Freitag, 24. November 2017

[ #eAudio ] Adalbert Stifter: Kostenloses Hörbuch: Bergkristall – (Der heilige Abend)

Symbolbild
Bergkristall – (Der heilige Abend) ist eine Erzählung von Adalbert Stifter (1845/1853).

Die Erzählung Bergkristall erschien erstmals 1845 in der Zeitschrift Die Gegenwart und trug hier noch den Titel Der heilige Abend. 1853 fand sie dann in überarbeiteter Fassung unter dem Titel Bergkrystall (dann: Bergkristall) Eingang in die Sammlung Bunte Steine. Die Erzählung soll durch ein Bild des Stifter-Freundes Friedrich Simony inspiriert worden sein, das in eine Höhle geflüchtete Kinder zeigt. Auch traf er in Hallstatt ein Kinderpaar, das beim Erdbeerensammeln von einem Unwetter überrascht worden war und unter einem Felsen Schutz gesucht hatte.


Darum geht es: Zwei Dörfer sind nur durch einen engen Pass mitten in den Bergen verbunden. In Gschaid, der ärmeren der beiden Ortschaften, lebt ein Schuster, Sebastian, der durch fleißige Arbeit zu Wohlstand kommt. Er heiratet die Färberstochter Susanna aus dem Nachbardorf Millsdorf, was deren Vater nicht gerne sieht. Susanna schenkt ihm später zwei Kinder, Konrad und Sanna. Diese beiden gehen, sobald sie ein entsprechendes Alter erreicht haben, regelmäßig über den Pass, den so genannten Hals, zu den Großeltern nach Millsdorf, um diese zu besuchen. Doch in der Weihnachtsnacht geraten sie auf dem Rückweg in einen Schneesturm, verlieren den Weg und müssen die Nacht auf dem Gletscher verbringen. Am nächsten Morgen werden sie von den Suchmannschaften lebend gefunden. Durch dieses Ereignis werden Mutter und Kinder, früher in Gschaid als Nicht-Einheimische behandelt, zu Einheimischen. Gleichzeitig findet eine Aussöhnung zwischen Sebastian und Susannas Vater statt, der sich ebenfalls an der Suche beteiligte und erstmals seit der Hochzeit seine Tochter in Gschaid besucht.

Biedermeier. Der Bergkristall ist eine Novelle die sich in die Literaturepoche der Biedermeierzeit einordnen lässt.
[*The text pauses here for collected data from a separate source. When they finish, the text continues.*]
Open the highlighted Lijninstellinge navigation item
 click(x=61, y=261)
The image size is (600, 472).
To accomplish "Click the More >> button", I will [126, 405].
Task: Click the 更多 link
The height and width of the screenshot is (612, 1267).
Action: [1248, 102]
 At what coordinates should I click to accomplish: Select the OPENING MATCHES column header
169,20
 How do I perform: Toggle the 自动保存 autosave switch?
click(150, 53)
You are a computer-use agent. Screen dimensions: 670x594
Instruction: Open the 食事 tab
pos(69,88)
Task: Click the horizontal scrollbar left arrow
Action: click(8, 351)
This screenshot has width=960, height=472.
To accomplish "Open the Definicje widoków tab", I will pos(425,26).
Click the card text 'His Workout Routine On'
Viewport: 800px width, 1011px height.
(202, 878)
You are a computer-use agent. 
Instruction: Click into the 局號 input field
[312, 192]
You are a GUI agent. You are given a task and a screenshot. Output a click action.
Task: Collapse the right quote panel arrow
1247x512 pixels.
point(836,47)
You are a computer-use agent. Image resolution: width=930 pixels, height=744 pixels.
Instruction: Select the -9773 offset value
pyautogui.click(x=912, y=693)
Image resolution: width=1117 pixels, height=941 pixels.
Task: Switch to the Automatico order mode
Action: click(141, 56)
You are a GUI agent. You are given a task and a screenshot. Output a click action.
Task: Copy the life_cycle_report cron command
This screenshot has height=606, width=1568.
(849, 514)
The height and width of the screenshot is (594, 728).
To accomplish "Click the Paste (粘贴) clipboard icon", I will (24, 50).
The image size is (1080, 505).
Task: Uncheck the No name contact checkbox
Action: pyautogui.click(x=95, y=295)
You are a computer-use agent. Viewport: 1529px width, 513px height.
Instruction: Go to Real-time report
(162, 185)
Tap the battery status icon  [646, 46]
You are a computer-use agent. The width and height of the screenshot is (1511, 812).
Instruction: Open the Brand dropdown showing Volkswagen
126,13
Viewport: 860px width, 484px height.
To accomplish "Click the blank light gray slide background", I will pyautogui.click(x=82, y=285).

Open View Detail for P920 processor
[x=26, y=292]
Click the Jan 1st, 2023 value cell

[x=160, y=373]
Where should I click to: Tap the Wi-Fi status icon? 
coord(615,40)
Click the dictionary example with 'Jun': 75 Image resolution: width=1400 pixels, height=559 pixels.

Dennoch gilt Bergkristall als die ergreifendste Erzählung, die Stifter geschrieben hat. Er schildert einerseits die Natur, in die die Kinder hineingeraten, und andererseits die Wirkung auf sie und für die um sie bangenden und sie suchenden Erwachsenen. Der Autor verwendet religiöse Motive: Zu Weihnachten verirren sich die Kinder im Hochgebirge, und als sie lebendig und wohlbehalten zu ihren Familien zurückkehren, ist das wie eine Auferstehung zum Osterfest. Diese Erzählung, die in der heiligen Nacht spielt, vermittelt also die Vorbereitungen zum bevorstehenden Geburtstag Jesu (Weihnachten), die Todesgefahr (Karfreitag), die Rettung aus der Todesgefahr (Ostern) und die anschließende Versöhnung (Pfingsten). Die Personen der Handlung feiern nicht nur die kirchlichen Feste, sondern erfahren deren Bedeutung am eigenen Leib und Seele. Der erste Satz der Erzählung ist also als „Programm“ aufzufassen: „Unsere Kirche feiert verschiedene Feste, welche zum Herzen dringen“.